Il paradosso è pronto così, non va neanche messo nel microonde dell'enfasi: la Nba per i playoff 2008 rischia di dover contare, per avere attenzione sufficiente, sul ritorno al passato. Ovvero, Boston Celtics-Los Angeles Lakers, la sfida che moltissimi vorrebbero vedere, tra circa un mese e mezzo, quando partirà la finale. A causa del declino soprattutto dei Celtics, è un confronto sparito dal 1987, ma che si vide tre volte in quattro anni in quel periodo che lanciò la Nba, a lungo considerata una lega di drogati e sfaccendati, alla popolarità mondiale.

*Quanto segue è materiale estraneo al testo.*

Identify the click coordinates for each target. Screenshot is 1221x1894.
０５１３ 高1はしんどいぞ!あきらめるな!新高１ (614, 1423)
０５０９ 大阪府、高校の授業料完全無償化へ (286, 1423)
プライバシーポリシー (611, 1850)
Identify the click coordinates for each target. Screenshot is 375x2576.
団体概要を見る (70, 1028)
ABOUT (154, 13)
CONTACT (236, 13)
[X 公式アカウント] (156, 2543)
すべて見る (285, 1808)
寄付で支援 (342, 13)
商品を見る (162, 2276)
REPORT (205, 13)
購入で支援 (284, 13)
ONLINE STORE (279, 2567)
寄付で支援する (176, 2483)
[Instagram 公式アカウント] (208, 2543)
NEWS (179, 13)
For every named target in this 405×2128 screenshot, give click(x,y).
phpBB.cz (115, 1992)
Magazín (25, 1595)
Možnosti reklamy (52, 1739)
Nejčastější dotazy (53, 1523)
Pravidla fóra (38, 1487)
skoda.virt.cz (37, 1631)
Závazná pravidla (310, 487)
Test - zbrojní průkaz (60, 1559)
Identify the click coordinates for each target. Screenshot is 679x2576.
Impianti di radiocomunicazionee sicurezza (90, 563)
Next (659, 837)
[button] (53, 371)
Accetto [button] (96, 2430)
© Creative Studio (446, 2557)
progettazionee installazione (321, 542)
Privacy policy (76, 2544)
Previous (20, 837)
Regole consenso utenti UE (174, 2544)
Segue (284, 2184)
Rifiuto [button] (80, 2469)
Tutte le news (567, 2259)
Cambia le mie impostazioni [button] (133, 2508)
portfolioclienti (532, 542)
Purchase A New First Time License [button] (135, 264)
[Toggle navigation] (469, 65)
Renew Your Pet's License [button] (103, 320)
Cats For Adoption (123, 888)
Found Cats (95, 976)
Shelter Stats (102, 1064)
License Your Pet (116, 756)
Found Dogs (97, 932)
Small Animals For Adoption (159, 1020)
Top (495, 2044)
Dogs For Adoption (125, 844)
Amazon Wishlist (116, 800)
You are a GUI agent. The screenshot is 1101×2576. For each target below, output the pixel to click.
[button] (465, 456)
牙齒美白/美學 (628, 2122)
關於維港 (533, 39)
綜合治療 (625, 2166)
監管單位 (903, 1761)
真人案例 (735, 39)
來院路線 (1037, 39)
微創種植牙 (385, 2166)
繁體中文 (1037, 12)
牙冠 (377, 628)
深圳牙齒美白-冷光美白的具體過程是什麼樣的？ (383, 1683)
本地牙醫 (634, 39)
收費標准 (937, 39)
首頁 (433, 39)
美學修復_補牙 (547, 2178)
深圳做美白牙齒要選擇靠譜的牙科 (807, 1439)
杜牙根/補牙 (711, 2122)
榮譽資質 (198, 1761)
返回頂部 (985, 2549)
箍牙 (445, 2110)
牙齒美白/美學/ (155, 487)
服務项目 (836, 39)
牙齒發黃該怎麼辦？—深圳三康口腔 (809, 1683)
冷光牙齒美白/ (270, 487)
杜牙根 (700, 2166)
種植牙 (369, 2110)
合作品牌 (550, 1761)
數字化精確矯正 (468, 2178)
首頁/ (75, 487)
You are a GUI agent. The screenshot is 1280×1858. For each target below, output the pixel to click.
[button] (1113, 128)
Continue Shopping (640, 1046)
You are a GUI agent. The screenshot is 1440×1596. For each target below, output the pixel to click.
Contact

Stavolta le premesse ci sono, più ad Est che ad Ovest, a dire il vero: ringiovaniti, rinvigoriti e ringalluzziti dall'arrivo di Paul Pierce e Kevin Garnett, i Celtics hanno chiuso la regular season con il maggior numero di vittorie, 66, ovvero 42 in più della scorsa stagione, e con una fiducia in sé che non è stata scalfita in nessun momento, nemmeno nell'unica serie davvero negativa, 3 sconfitte consecutive tra il 19 e il 22 febbraio, tutte in trasferta, tutte contro squadre della Western Conference, il che magari può voler dire qualcosa. Obiettivamente, tra le squadre della Eastern Conference solo Detroit sembra in grado di poterli sfidare alla pari, a meno che sulla strada di Boston non si ponga il fenomeno paranormale LeBron James, che già lo scorso anno dimostrò di poter portare in finale quasi da solo una squadra non eccezionale come Cleveland. La quale deve però prima preoccuparsi di superare Washington, sua avversaria nei playoff per il terzo anno consecutivo. I Lakers, invece, sono andati molto meglio del previsto: a inizio anno pareva che la partenza di Kobe Bryant fosse imminente, specialmente dopo le acide considerazioni estive sull'operato del general manager Mitch Kupchak, ma la crescita di rendimento di alcuni giocatori e l'arrivo a febbraio di Pau Gasol hanno permesso alla squadra allenata da Phil Jackson di terminare al primo posto nella Western, con 57 vittorie e 25 sconfitte. Il guaio è che il distacco tra la prima e l'ottava ad Ovest è stato di sole sette partite (ad Est Atlanta, ottava, ha vinto 29 gare in meno dei Celtics) e dunque ogni serie di playoff si potrebbe risolvere in una lunga battaglia che alla fine potrebbe promuovere alla finale una squadra esausta. Un primo turno San Antonio-Phoenix fa impressione: campioni in carica contro mutanti, ovvero gruppo che era abituato ad un gioco rapido e semi-libero e che da metà febbraio si è ritrovato in casa Shaquille O'Neal, antitesi della rapidità ma giocatore che dal 1992 ad oggi ha giocato in tre squadre, prima dei Suns, portandole tutte alla finale e vincendo il titolo con due di esse.
Già i playoff Nba sono, per ferocia competitiva, uno sport diverso dalla regular season, figuriamoci cosa può accadere in una serie che si trascina acrimonia dallo scorso anno, quando per le conseguenze di un fallo ruvido di Robert Horry (San Antonio) su Steve Nash, con frattura del naso di quest'ultimo, due giocatori della panchina di Phoenix reagirono, entrarono in campo e furono squalificati per una partita, che San Antonio vinse, chiudendo poi la serie sul 4-2.